Liverpool hospital bomber had asylum claim grievance, police inquiry finds | Liverpool

A man who blew himself up outside a women’s hospital in Liverpool had poor mental health and bore a grudge against the state because his asylum claim was rejected, a police investigation has said.

Emad al-Swealmeen, 32, detonated the device, which he had made himself, while in a taxi outside Liverpool Women’s hospital just before 11am on 14 November 2021.

David Perry, the driver of the taxi, managed to escape after the blast, which killed Swealmeen. The explosion, captured on hospital CCTV, propelled ball bearings through the Ford Focus car, launching the front windscreen 16 metres, where it hit a tree and damaged windows of the hospital building.

Det Supt Andy Meeks, of counter-terrorism policing north-west, said on Monday it was believed Swealmeen intended to go into the hospital and detonate the device. It was likely that it exploded earlier than planned. He said there was no evidence anyone else was involved in the attack.

A police report said there was no evidence Swealmeen held extremist views. It said: “It seems most likely that al-Swealmeen’s grievance against the British state for failing to accept his asylum claim compounded his mental ill health, which in turn fed that grievance and ultimately a combination of those factors led him to undertake the attack.”

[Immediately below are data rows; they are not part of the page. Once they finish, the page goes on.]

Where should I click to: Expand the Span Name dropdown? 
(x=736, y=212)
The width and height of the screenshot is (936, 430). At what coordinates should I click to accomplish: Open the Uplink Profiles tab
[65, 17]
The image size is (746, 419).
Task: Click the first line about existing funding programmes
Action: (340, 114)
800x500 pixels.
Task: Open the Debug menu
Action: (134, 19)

Meeks said Swealmeen, who was born in Iraq, went to considerable lengths to stay in the country, including converting to Christianity, although the authenticity of his conversion was in doubt.

Swealmeen, who moved from Iraq to Jordan in the 1990s, came to the UK in 2014, having applied for a visa in Abu Dhabi claiming he wanted to travel for a holiday and to watch the filming of Britain’s Got Talent in Belfast. He falsely claimed to be a Syrian national when interviewed by Home Office officials but his asylum claim was rejected.

Meeks said Swealmeen began a conversion to Christianity in 2015, when his asylum appeal rights were exhausted, and was baptised at Liverpool Cathedral in November that year. He forwarded letters of support from members of the church community to the Home Office to support his asylum claim in 2017.

In January 2020, a further asylum claim was rejected on the basis he had not truly accepted the Christian faith and rejected others.

Meeks said Swealmeen’s deterioration in mental health coincided with developments in his asylum case. He was detained by police under the Mental Health Act in 2015 and was later sectioned.

Yvette Cooper, the shadow home secretary, commenting on the findings of the report into the Liverpool hospital bombing, said: “Swealmeen remained in the UK for six years following the rejection of his asylum claim. The home secretary needs to explain why the Conservative Home Office repeatedly failed to remove him as part of the collapse in returns, and also why there were such long delays in the system.”

Officers discovered mixing bowls and bags of explosive mixture inside his flat in Rutland Avenue, along with a mobile phone containing instructions on how to make explosives. A search of his other address, which he shared with other asylum claimants in Sutcliffe Street, uncovered two unfinished improvised firearms.

Police found contents of mobile phones belonging to Swealmeen had been largely erased and he took precautions to conceal his intentions. The report said: “Consequently, we will never truly know why al-Swealmeen took the actions that he did that led to the explosion outside the Liverpool Women’s hospital.”